Robust capex and rising productivity. The AI-led growth wave in the semiconductor industry will be enhanced by robust capital expenditure (capex) from tech firms with deep pockets. Research and development will ensure a strong pipeline of chipsets from integrated circuit (IC) design companies while spending to diversify and shore up manufacturing capacity by foundries will ensure supply can keep up with growing demand. The sector’s healthy investment has also brought about a steadily rising level of productivity; revenue per 1,000 employees reached USD500mn in 2023, up from just USD60mn in the mid-1980s. This is a positive sign that profitability within the sector will remain buoyant.

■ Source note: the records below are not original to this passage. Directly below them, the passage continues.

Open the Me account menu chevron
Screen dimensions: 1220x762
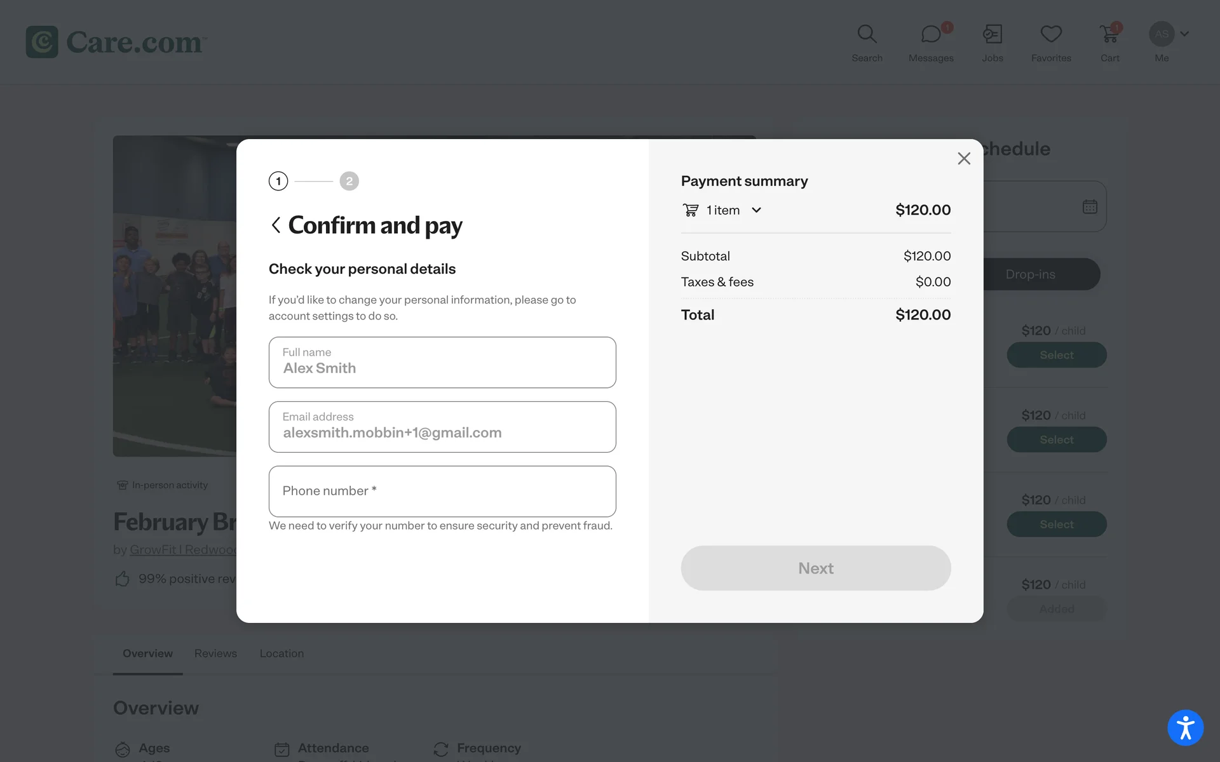pyautogui.click(x=1184, y=34)
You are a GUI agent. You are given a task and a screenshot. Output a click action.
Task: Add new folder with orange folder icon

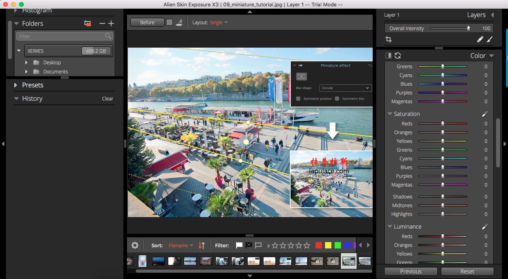point(88,23)
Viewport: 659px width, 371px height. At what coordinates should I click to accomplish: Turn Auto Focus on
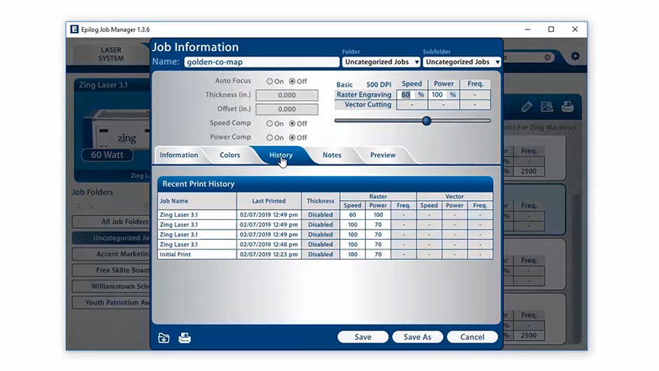point(270,81)
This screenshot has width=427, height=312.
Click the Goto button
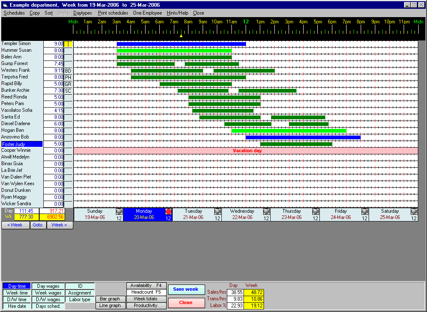(38, 225)
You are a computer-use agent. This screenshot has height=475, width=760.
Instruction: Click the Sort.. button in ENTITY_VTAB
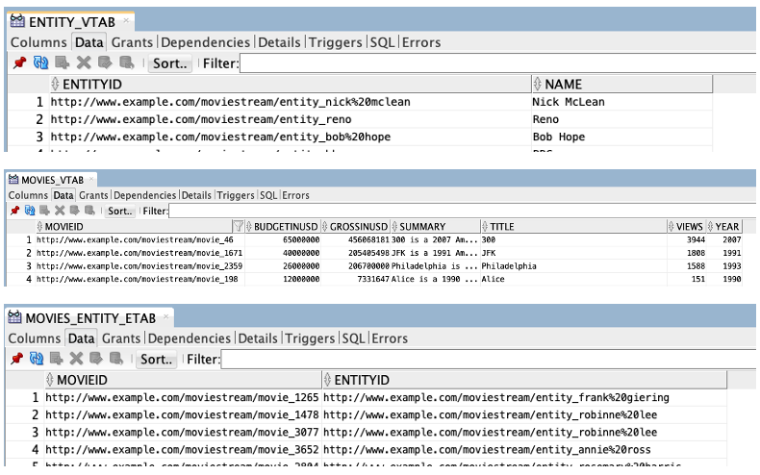tap(169, 63)
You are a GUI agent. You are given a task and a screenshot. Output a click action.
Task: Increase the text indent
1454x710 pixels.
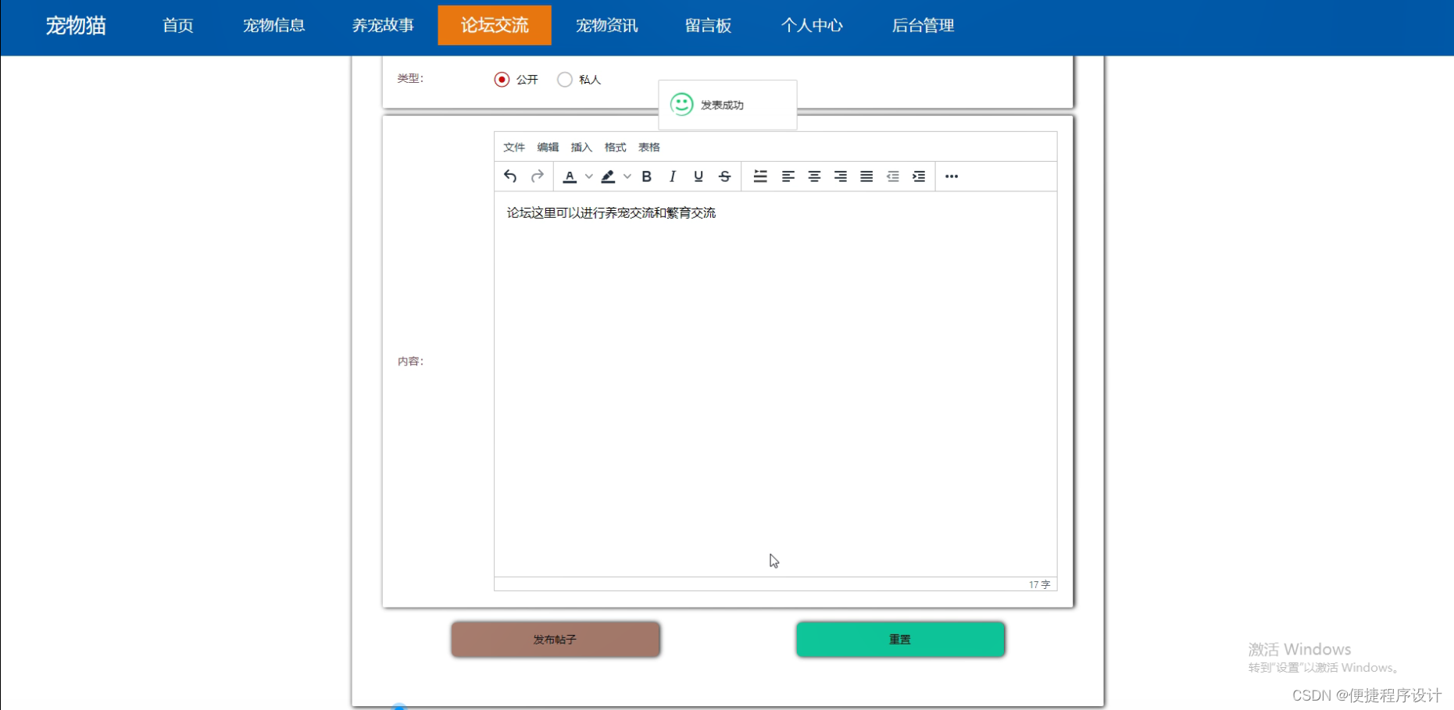(920, 176)
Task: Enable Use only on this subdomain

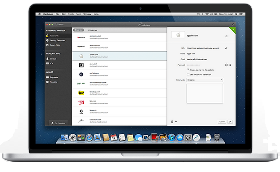Action: pos(188,75)
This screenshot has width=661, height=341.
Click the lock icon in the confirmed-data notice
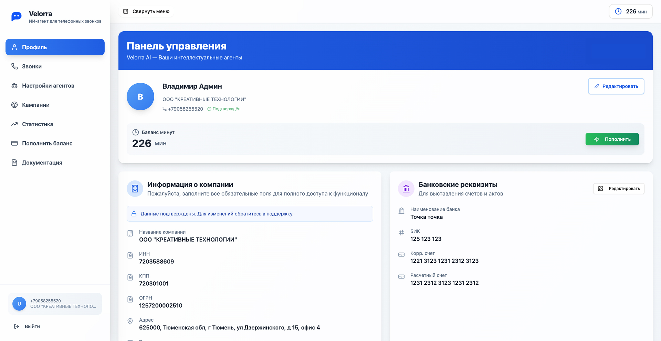click(x=134, y=214)
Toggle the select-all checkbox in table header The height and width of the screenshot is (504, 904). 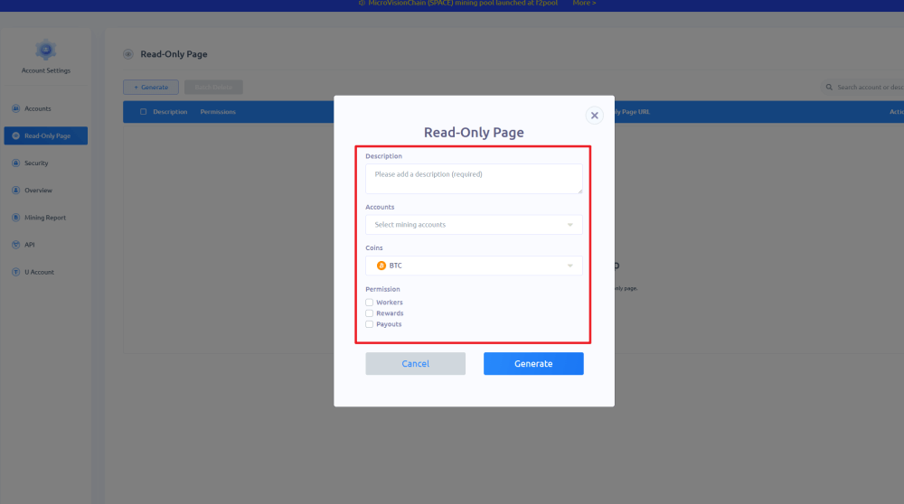143,112
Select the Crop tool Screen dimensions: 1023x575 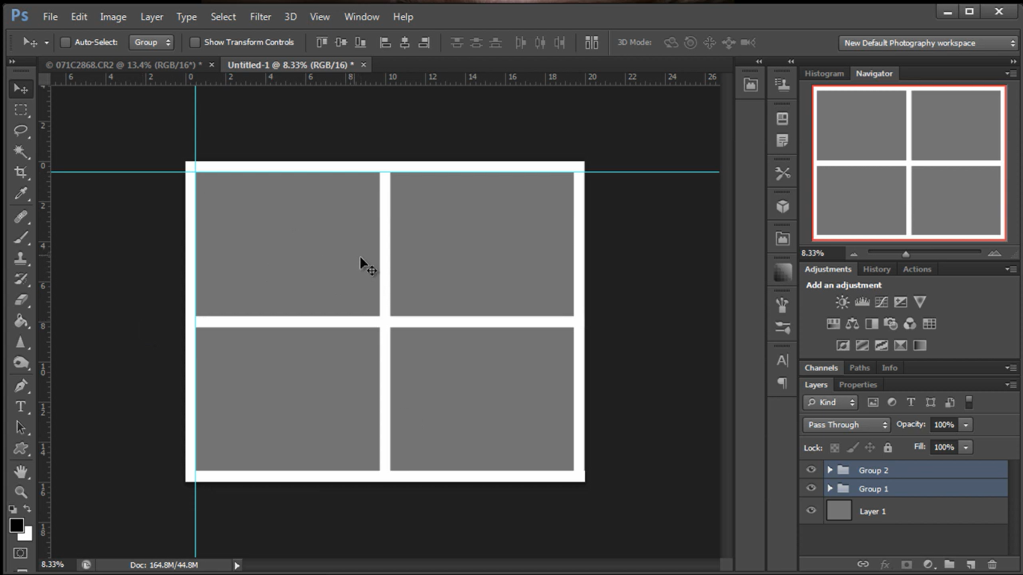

Stay invested in semiconductor leaders. We continue to advocate for exposure to the semiconductor space, particularly the sector leaders, to be on the growth end of the CIO Barbell strategy for their structural criticality to modern technology and ever-expanding addressable market. The industry has and will continue to benefit from the transformative effects of AI for a long time to come. Revenue-per-share for the industry is at multi-year highs, reflecting its strong growth trajectory. On a growth-adjusted basis, valuations for semiconductor players remain undemanding; the two-year average (2024 and 2025) PEG ratio for the industry is a substantial 1.7x lower than global equities’ 2.9x. As the hype around AI gradually fades, it is useful to consider Amara’s law, which states that we often overestimate a technology's short-term effects while underestimating its long-term impact when considering the investment case for semiconductor players and AI beneficiaries. While short-term market fluctuations may be tempting to react to, the true attractiveness of semiconductor and AI investments lie in their potential for sustained, long-term growth.